Dine and Out in Paris and London

In the long list of things that he would no longer do as a result of this experience of indigence, George Orwell includes eating in fine restaurants, for as a kitchen worker in a top Paris hotel he had seen way too much of the 'back-end' of haute cuisine ever to be able to appreciate its front end. To look smart, food needs dirty treatment, he warns us:

"Roughly speaking, the more one pays for food, the more sweat and spittle one is obliged to eat with it" and,

"Sound food is sacrificed to punctuality and smartness. The hotel employee is too busy getting food ready to remember that it has to be eaten"

...a set of observations that rang a few bells with me from experiences in my own service industry!

Orwell runs us through all the hidden abuses of the catering trade he had witnessed, along the way capturing some of the cynical coping mechanisms of different personnel castes within it:

"You are carving a chicken and it falls on the floor. You apologise, you bow, you go out; and in five minutes you come back by another door - with the same chicken."
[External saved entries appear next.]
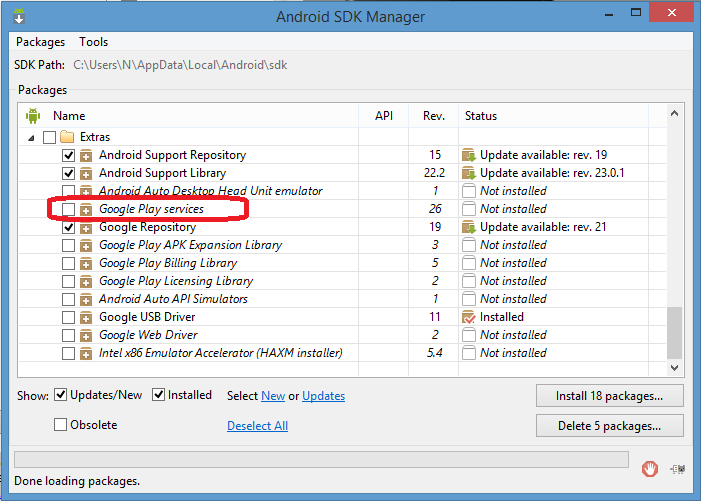Viewport: 701px width, 501px height.
Task: Click the Google Repository update available icon
Action: tap(468, 227)
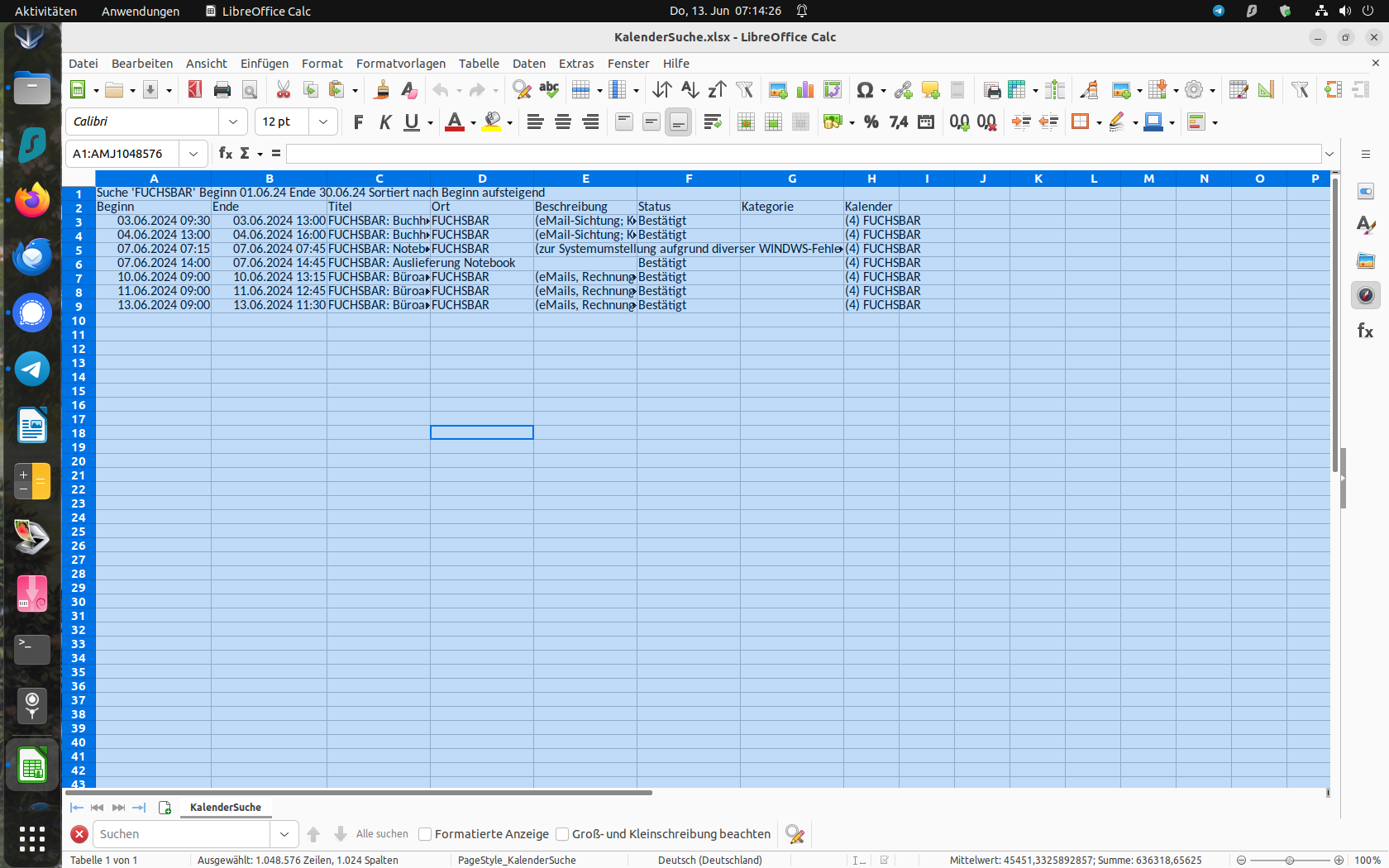Apply the red font color swatch
The image size is (1389, 868).
tap(454, 122)
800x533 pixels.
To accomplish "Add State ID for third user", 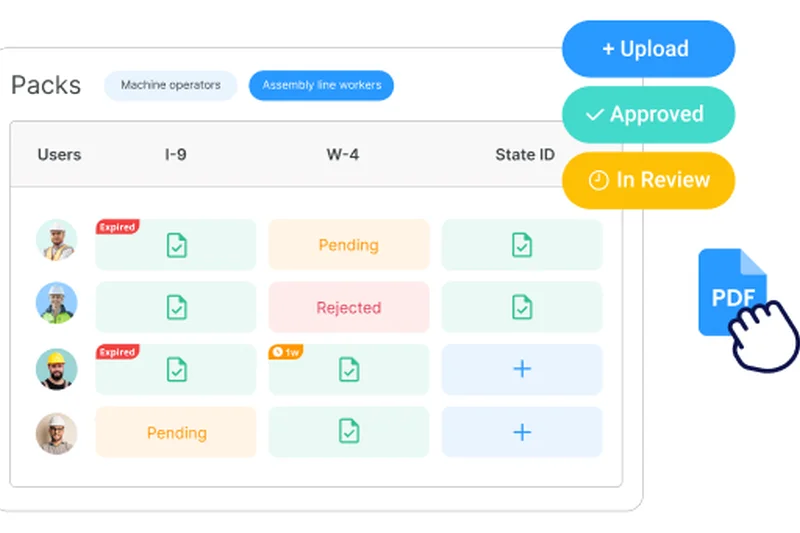I will coord(521,370).
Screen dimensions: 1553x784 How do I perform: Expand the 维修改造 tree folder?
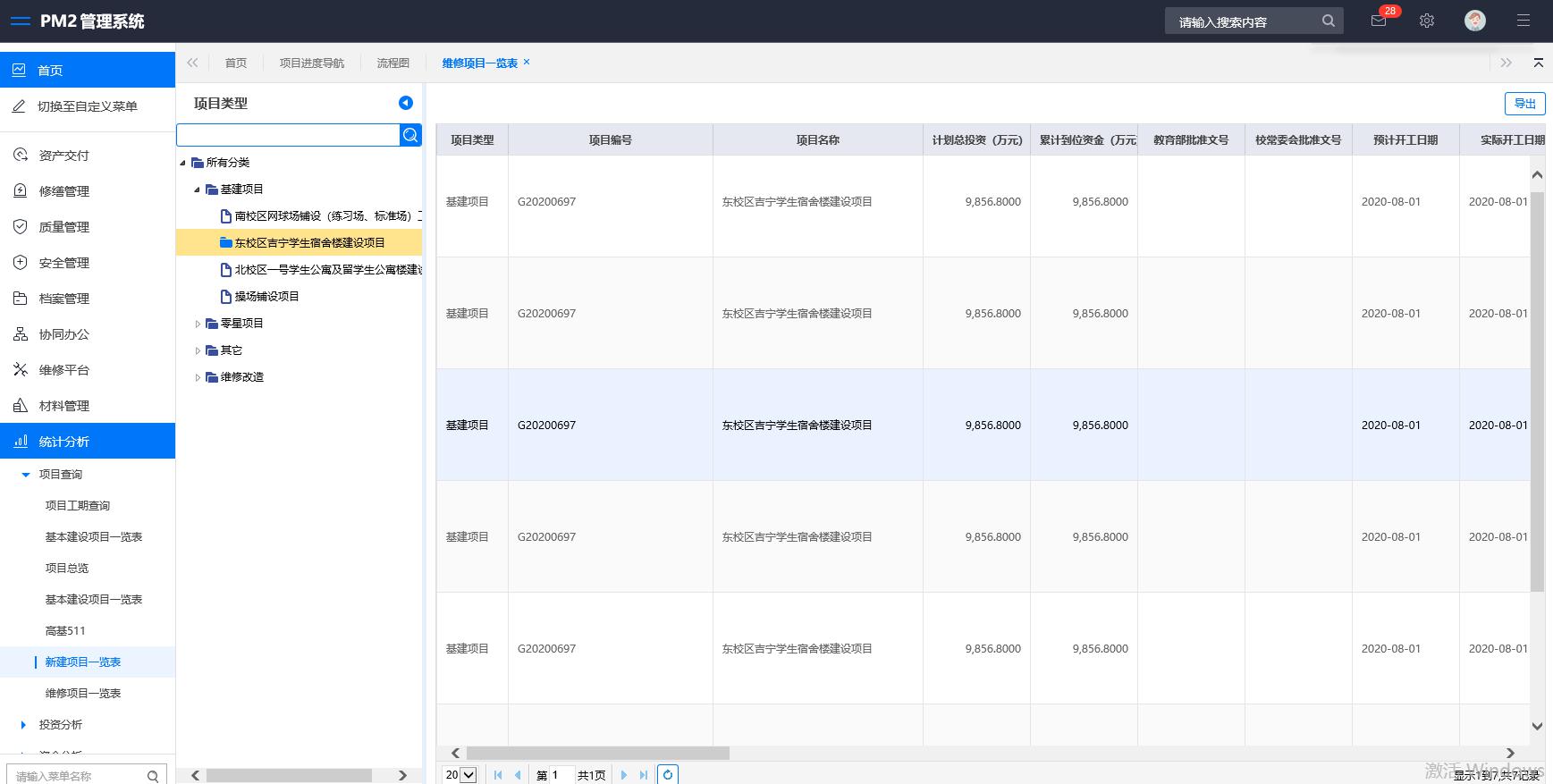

"Once the waiter on the 3rd floor dropped a roast chicken down the shaft of our service lift, where it fell into a litter of broken bread, torn paper and so forth at the bottom. We simply wiped it with a cloth and sent it up again."

I have to say that my savouring of bistro life in Waiter Rant is periodically soured by what I can only describe as Waiter's rather swollen shoulder chip. At times he must look like Jean de Florette as he shuffles between the tables. By way of contrast, what intrigues me about Orwell's acute descent into servility in the French capital is the apparent absence of wounded pride − chippiness − in his dealings with both customers and co-workers and in the humour underlying his descriptions of them.

His verdict on the institution of fine dining?

"Supplying a luxury which, very often, is not a luxury....a hundred people toil like devils in order that two hundred may pay through the nose for things they do not really want."

Perhaps he would conclude that only the numbers involved are significantly different today. I know V would!